Comparing Fat Sources on the Carnivore Diet
To help visualize your options, here is a comparison of different carnivore fat sources:
| Fat Source | Type | Fat-to-Protein Ratio | Ease of Adding | Flavor Profile | 
|---|---|---|---|---|
| Fatty Meat Cuts (e.g., Ribeye, Pork Belly) | Whole Food | High, varies by cut | Very Easy (eat it) | Rich, meaty | 
| Rendered Animal Fats (Tallow, Lard) | Added Fat | Pure Fat | Very Easy (cook with it, drizzle) | Mild, neutral to meaty | 
| Dairy (Ghee, Butter, Heavy Cream) | Added Fat | Varies (Ghee is pure fat) | Very Easy (add to anything) | Creamy, nutty (ghee), buttery | 
| Bone Marrow | Whole Food/Organ | Very High | Moderately Easy | Rich, savory | 
| Fatty Fish (Salmon, Mackerel) | Whole Food | Balanced | Easy | Fishy, clean | 
A Sample High-Fat Carnivore Day
Here is an example of a meal plan that intentionally increases fat intake throughout the day:
- Breakfast: Scrambled eggs (4-5) cooked in a generous amount of ghee or butter, served alongside several slices of thick-cut bacon.

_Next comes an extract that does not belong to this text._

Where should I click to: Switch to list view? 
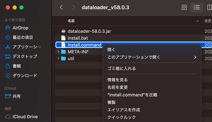pyautogui.click(x=197, y=7)
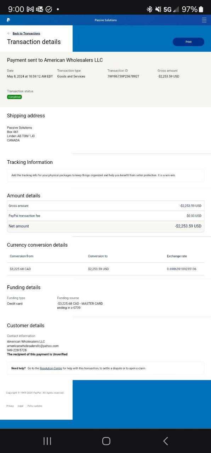The width and height of the screenshot is (211, 453).
Task: Open the Privacy footer link
Action: 10,406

 - Lunch: A large, juicy ribeye steak, seared in tallow. A side of carnivore fat bombs made with rendered tallow and bacon bits can provide extra energy.

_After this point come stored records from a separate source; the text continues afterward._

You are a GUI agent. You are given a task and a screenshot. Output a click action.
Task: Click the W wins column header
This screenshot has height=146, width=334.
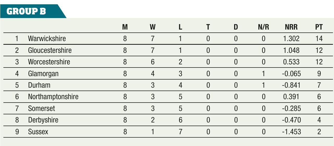pyautogui.click(x=153, y=27)
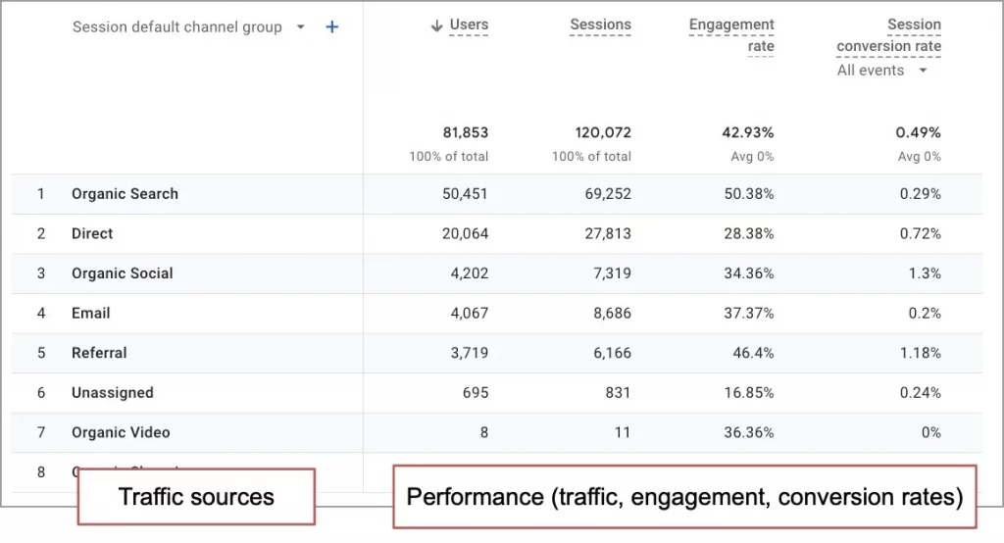Expand the All events dropdown
1004x543 pixels.
[x=922, y=71]
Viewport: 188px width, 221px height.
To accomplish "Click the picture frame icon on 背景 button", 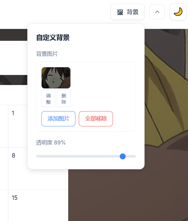I will [x=120, y=12].
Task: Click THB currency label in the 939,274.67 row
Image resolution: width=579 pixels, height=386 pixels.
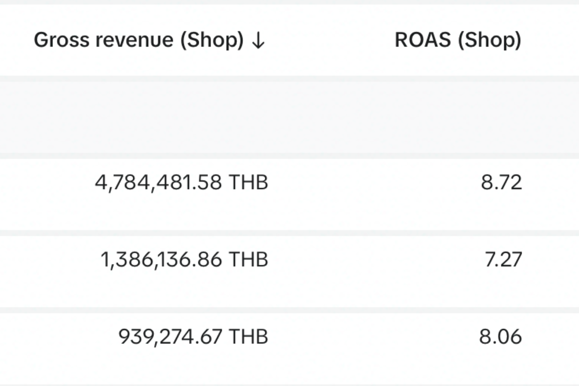Action: click(248, 337)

 - Dinner: 80/20 ground beef patties blended with crumbled pork belly for maximum fat content. Top with a slice of hard cheese if dairy is included.
 
Conclusion
Mastering how to increase fat intake on a carnivore diet is essential for maintaining energy, promoting satiety, and ensuring the absorption of vital fat-soluble vitamins. By focusing on fatty cuts of meat, incorporating rendered animal fats like tallow and lard, and adding high-fat dairy options (if tolerated), you can achieve the optimal fat-to-protein ratio for your body. The key is to listen to your body's signals of hunger and energy and adjust your fat sources accordingly. Experimenting with different cooking fats and meal compositions will help you find a sustainable and enjoyable approach to your high-fat, carnivore diet journey.